Enzymatic synthesis in vitro of the disulfated disaccharide unit of corneal keratan sulfate.

Among the enzymes of the carbohydrate sulfotransferase family, human corneal GlcNAc 6-O-sulfotransferase (hCGn6ST, also known as human GlcNAc6ST-5/GST4beta) and human intestinal GlcNAc 6-O-sulfotransferase (hIGn6ST or human GlcNAc6ST-3/GST4alpha) are highly homologous. In the mouse, intestinal GlcNAc 6-O-sulfotransferase (mIGn6ST or mouse GlcNAc6ST-3/GST4) is the only orthologue of hCGn6ST and hIGn6ST. In the previous study, we found that hCGn6ST and mIGn6ST, but not hIGn6ST, have sulfotransferase activity to produce keratan sulfate (Akama, T. O., Nakayama, J., Nishida, K., Hiraoka, N., Suzuki, M., McAuliffe, J., Hindsgaul, O., Fukuda, M., and Fukuda, M. N. (2001) J. Biol. Chem. 276, 16271-16278). In this study, we analyzed the substrate specificities of these sulfotransferases in vitro using synthetic carbohydrate substrates. We found that all three sulfotransferases can transfer sulfate to the nonreducing terminal GlcNAc of short carbohydrate substrates. Both hCGn6ST and mIGn6ST, but not hIGn6ST, transfer sulfate to longer carbohydrate substrates that have poly-N-acetyllactosamine structures, suggesting the involvement of hCGn6ST and mIGn6ST in production of keratan sulfate.
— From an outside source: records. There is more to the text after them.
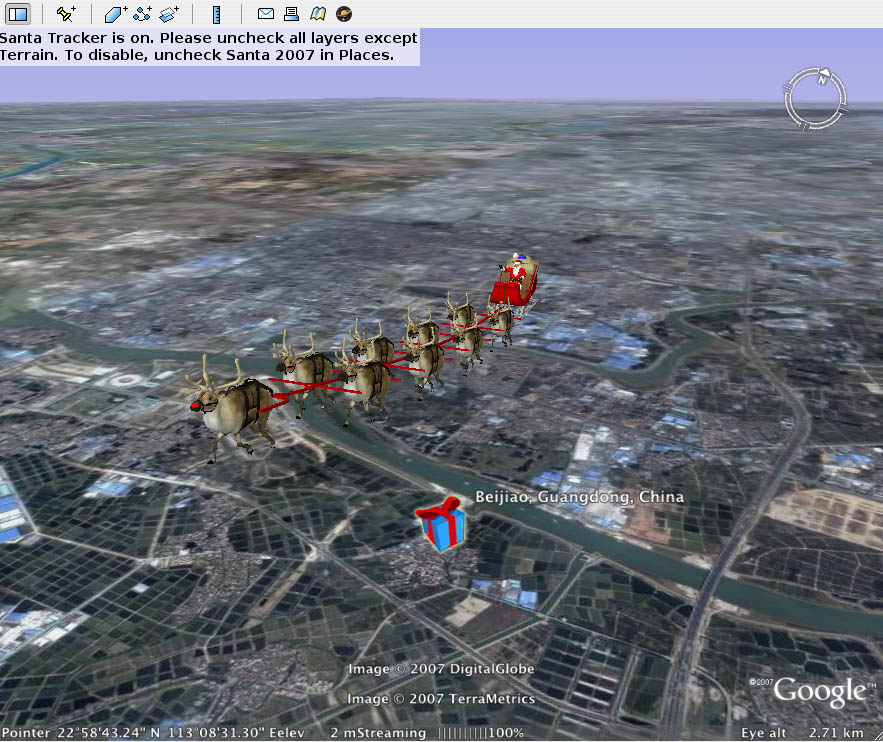
Task: Click the Beijiao, Guangdong, China label
Action: tap(579, 497)
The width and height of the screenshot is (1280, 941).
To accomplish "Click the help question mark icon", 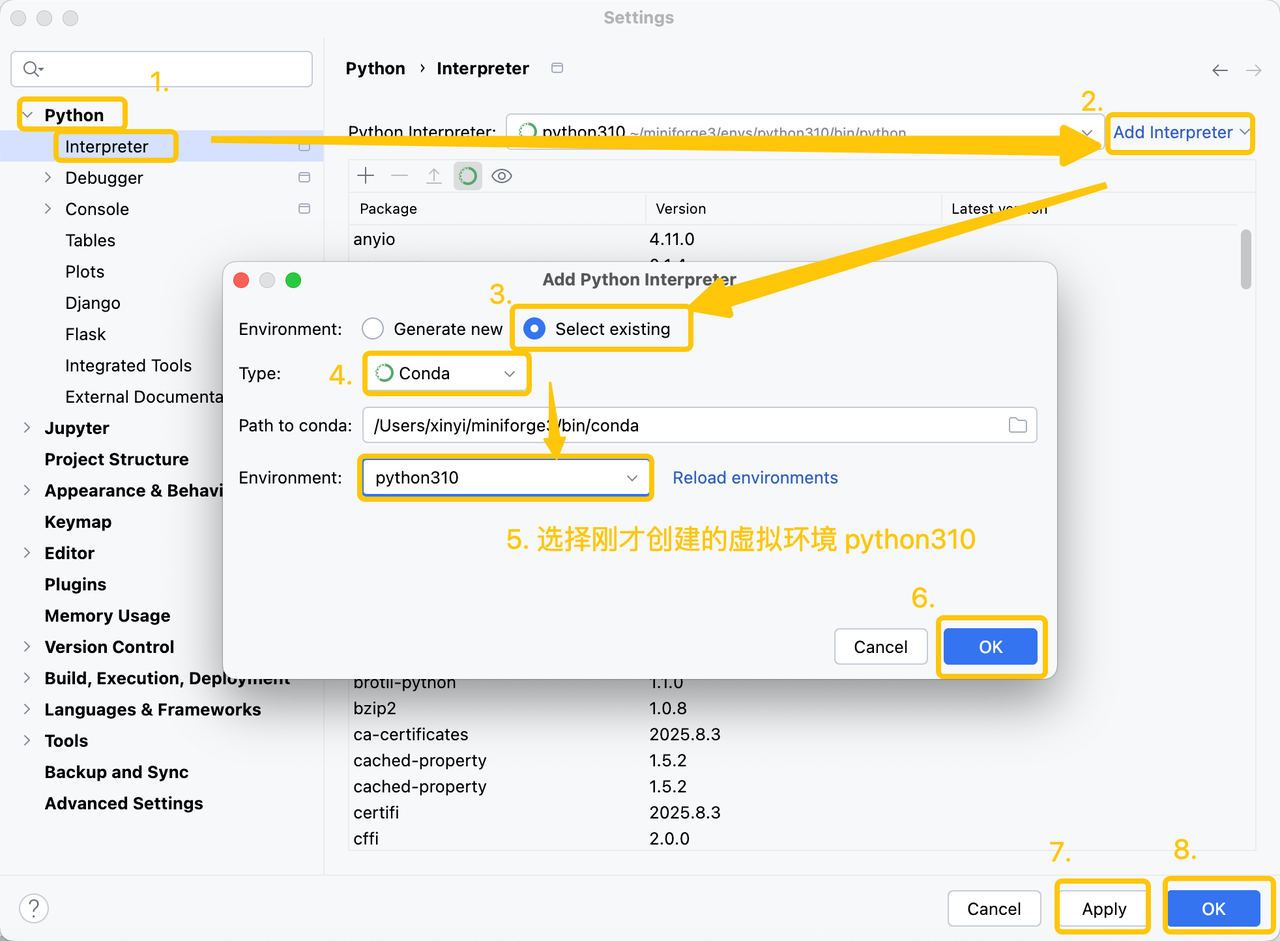I will [34, 908].
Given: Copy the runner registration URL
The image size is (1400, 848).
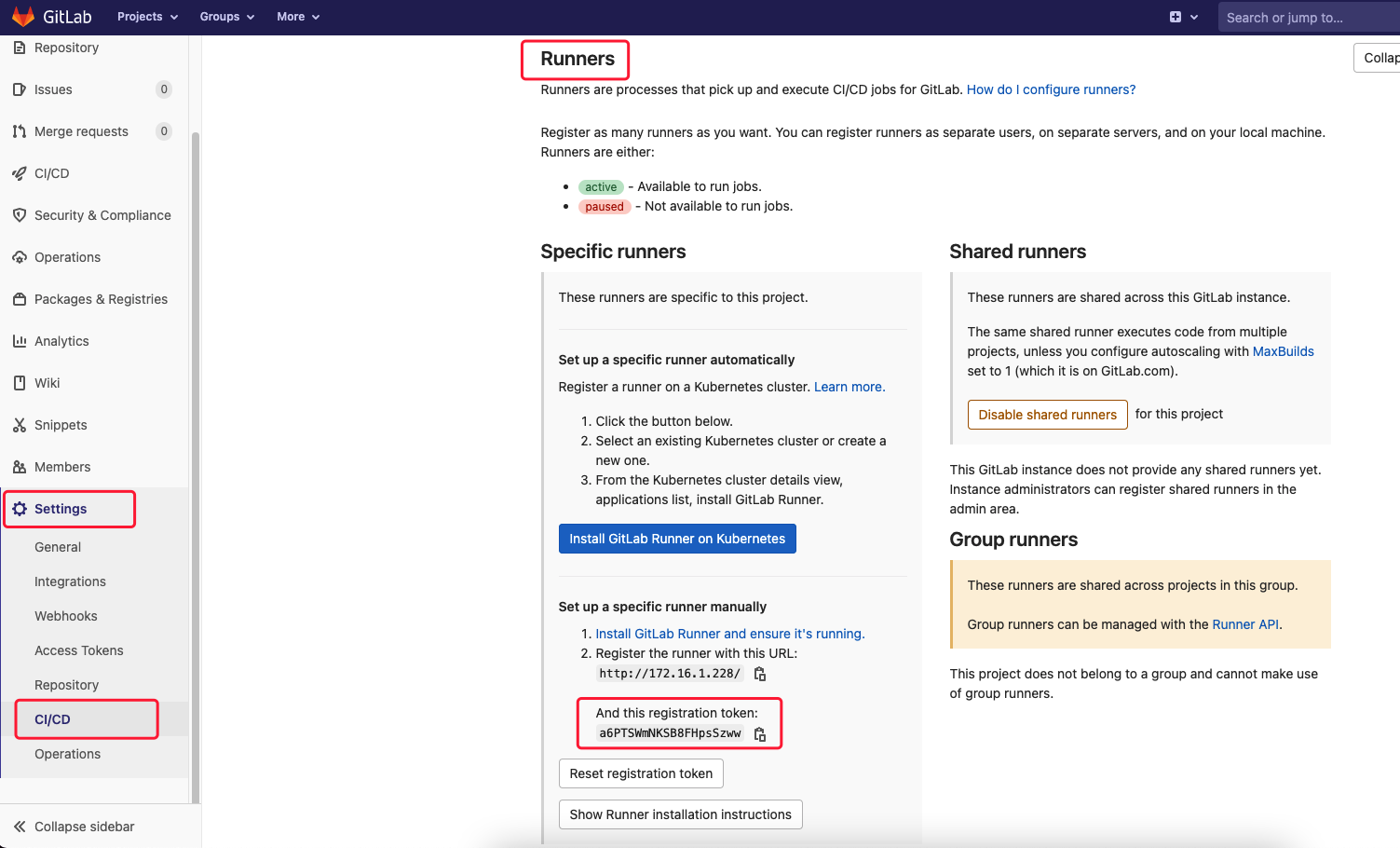Looking at the screenshot, I should point(760,674).
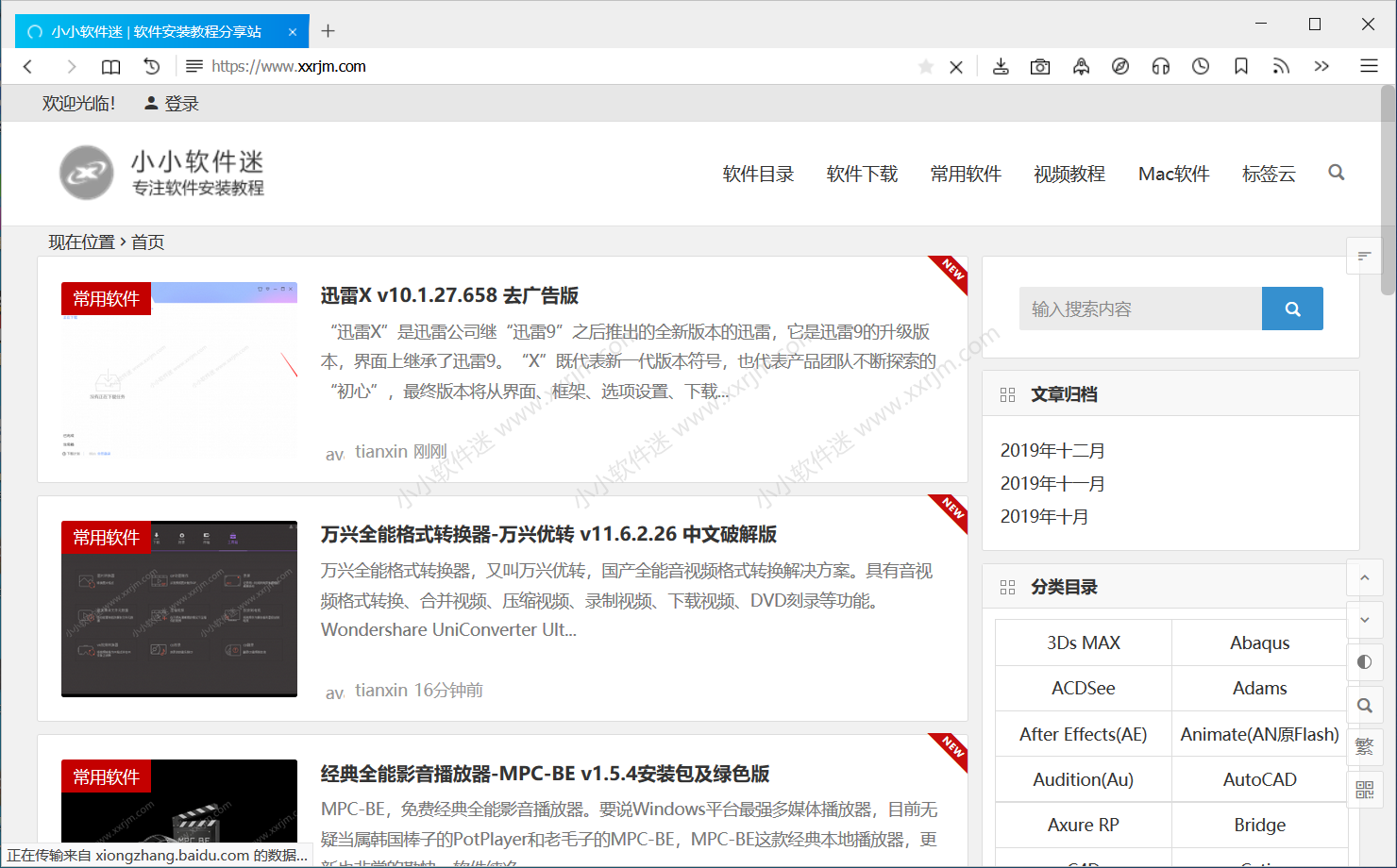Select the Mac软件 navigation item
This screenshot has height=868, width=1397.
[1173, 174]
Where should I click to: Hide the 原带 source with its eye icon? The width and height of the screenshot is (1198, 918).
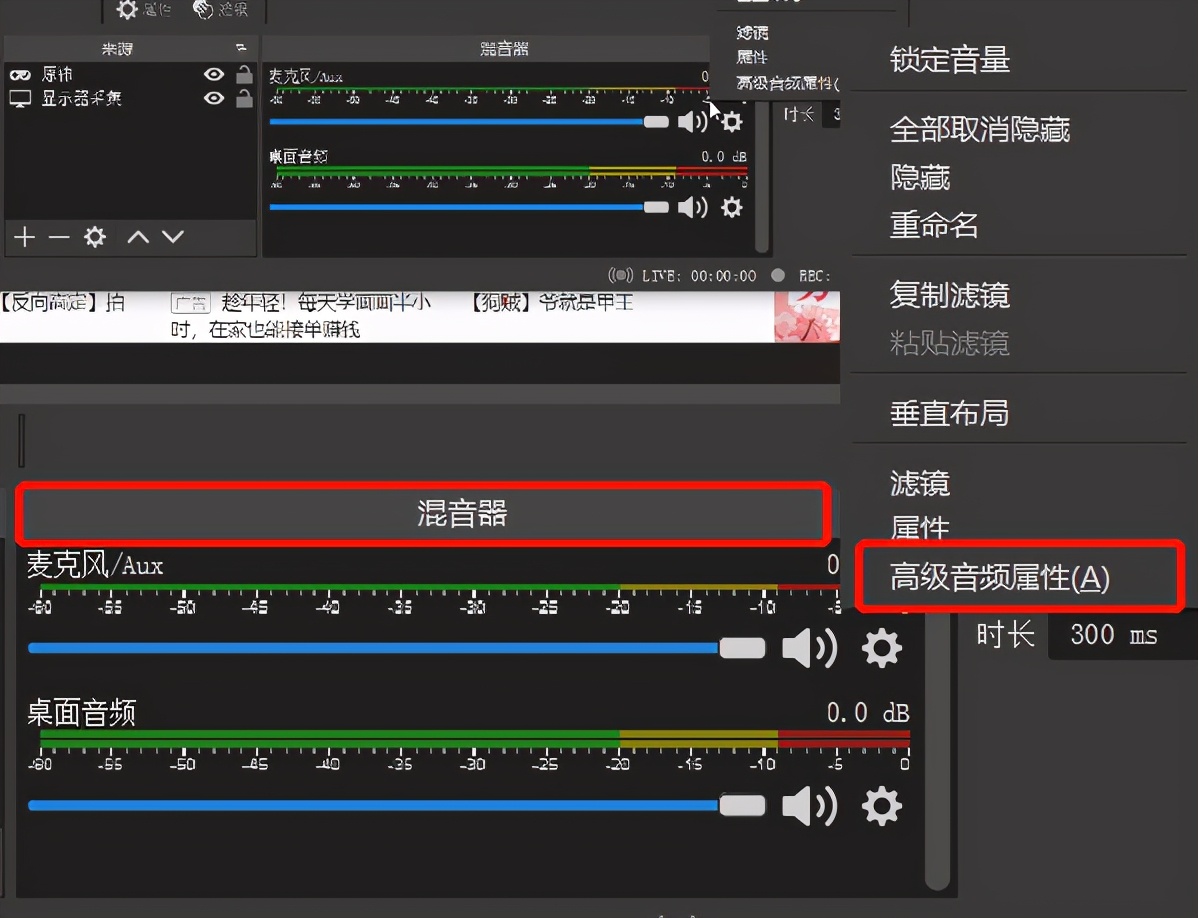[213, 73]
To clarify further the involvement of hCGn6ST in biosynthesis of keratan sulfate, we reconstituted the biosynthetic pathway in vitro by sequential enzymatic treatment of a synthetic carbohydrate substrate. Using four enzymes, beta1,4-galactosyltransferase-I, beta1,3-N-acetylglucosaminyltransferase-2, hCGn6ST, and keratan sulfate Gal 6-O-sulfotransferase, we were able to synthesize in vitro a product that conformed to the basic structural unit of keratan sulfate. Based on these results, we propose a biosynthetic pathway for N-linked keratan sulfate on corneal proteoglycans.